_EXERCISE DIRECTIONS_. Write these lines out again, changing each "Instruction" to "Goal" and keeping everything else the same.

*** EXERCISE DATA ***

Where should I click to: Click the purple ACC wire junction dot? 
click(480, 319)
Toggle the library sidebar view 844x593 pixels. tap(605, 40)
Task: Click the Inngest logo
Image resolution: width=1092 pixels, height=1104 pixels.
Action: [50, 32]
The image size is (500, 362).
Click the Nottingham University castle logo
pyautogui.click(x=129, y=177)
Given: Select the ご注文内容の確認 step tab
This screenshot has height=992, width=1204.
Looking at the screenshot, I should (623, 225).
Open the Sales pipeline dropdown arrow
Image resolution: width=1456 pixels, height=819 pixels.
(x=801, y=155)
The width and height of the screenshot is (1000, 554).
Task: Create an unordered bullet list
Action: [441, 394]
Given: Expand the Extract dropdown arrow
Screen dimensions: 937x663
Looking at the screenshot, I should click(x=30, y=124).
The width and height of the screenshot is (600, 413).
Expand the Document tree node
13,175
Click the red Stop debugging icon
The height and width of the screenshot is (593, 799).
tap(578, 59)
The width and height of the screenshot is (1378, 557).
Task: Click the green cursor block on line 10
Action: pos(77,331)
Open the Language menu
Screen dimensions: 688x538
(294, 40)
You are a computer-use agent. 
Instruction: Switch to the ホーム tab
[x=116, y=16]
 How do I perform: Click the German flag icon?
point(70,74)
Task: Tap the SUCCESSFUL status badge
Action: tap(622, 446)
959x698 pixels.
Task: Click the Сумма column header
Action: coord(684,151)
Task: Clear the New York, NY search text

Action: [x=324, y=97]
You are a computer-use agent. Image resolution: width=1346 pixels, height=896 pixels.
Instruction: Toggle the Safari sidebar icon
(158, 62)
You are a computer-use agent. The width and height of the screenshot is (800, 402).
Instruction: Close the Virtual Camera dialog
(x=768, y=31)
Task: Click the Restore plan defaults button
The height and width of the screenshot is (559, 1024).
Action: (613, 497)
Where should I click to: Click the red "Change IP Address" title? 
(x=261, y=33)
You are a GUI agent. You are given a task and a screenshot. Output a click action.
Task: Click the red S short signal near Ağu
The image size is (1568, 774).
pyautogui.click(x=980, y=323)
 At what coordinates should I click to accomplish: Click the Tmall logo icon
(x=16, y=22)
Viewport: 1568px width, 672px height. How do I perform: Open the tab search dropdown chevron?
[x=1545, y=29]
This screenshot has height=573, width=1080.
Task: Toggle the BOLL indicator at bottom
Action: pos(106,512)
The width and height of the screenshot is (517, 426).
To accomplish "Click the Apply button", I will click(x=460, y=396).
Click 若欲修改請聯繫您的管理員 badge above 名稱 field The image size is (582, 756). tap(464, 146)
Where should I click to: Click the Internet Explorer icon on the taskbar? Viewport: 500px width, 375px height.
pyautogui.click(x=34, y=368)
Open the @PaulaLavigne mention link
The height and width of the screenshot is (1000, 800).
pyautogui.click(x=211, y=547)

***

_THE REPLY_.
Where should I click to: Click the purple ACC wire junction dot? 
click(480, 319)
Toggle the library sidebar view 844x593 pixels. tap(605, 40)
Task: Click the Inngest logo
Image resolution: width=1092 pixels, height=1104 pixels.
Action: [50, 32]
The image size is (500, 362).
Click the Nottingham University castle logo
pyautogui.click(x=129, y=177)
Given: Select the ご注文内容の確認 step tab
This screenshot has height=992, width=1204.
Looking at the screenshot, I should (623, 225).
Open the Sales pipeline dropdown arrow
Image resolution: width=1456 pixels, height=819 pixels.
(x=801, y=155)
The width and height of the screenshot is (1000, 554).
Task: Create an unordered bullet list
Action: [441, 394]
Given: Expand the Extract dropdown arrow
Screen dimensions: 937x663
Looking at the screenshot, I should click(x=30, y=124).
The width and height of the screenshot is (600, 413).
Expand the Document tree node
13,175
Click the red Stop debugging icon
The height and width of the screenshot is (593, 799).
tap(578, 59)
The width and height of the screenshot is (1378, 557).
Task: Click the green cursor block on line 10
Action: pos(77,331)
Open the Language menu
Screen dimensions: 688x538
(294, 40)
You are a computer-use agent. 
Goal: Switch to the ホーム tab
[x=116, y=16]
 How do I perform: Click the German flag icon?
point(70,74)
Task: Tap the SUCCESSFUL status badge
Action: tap(622, 446)
959x698 pixels.
Task: Click the Сумма column header
Action: coord(684,151)
Task: Clear the New York, NY search text

Action: [x=324, y=97]
You are a computer-use agent. Image resolution: width=1346 pixels, height=896 pixels.
Goal: Toggle the Safari sidebar icon
(158, 62)
You are a computer-use agent. The width and height of the screenshot is (800, 402).
Goal: Close the Virtual Camera dialog
(x=768, y=31)
Task: Click the Restore plan defaults button
The height and width of the screenshot is (559, 1024).
Action: (613, 497)
Where should I click to: Click the red "Change IP Address" title? 
(x=261, y=33)
You are a GUI agent. You are given a task and a screenshot. Output a click action.
Task: Click the red S short signal near Ağu
The image size is (1568, 774).
pyautogui.click(x=980, y=323)
 At what coordinates should I click to accomplish: Click the Tmall logo icon
(x=16, y=22)
Viewport: 1568px width, 672px height. How do I perform: Open the tab search dropdown chevron?
[x=1545, y=29]
This screenshot has height=573, width=1080.
Task: Toggle the BOLL indicator at bottom
Action: pos(106,512)
The width and height of the screenshot is (517, 426).
To accomplish "Click the Apply button", I will click(x=460, y=396).
Click 若欲修改請聯繫您的管理員 badge above 名稱 field The image size is (582, 756). tap(464, 146)
Where should I click to: Click the Internet Explorer icon on the taskbar? Viewport: 500px width, 375px height.
pyautogui.click(x=34, y=368)
Open the @PaulaLavigne mention link
The height and width of the screenshot is (1000, 800).
pyautogui.click(x=211, y=547)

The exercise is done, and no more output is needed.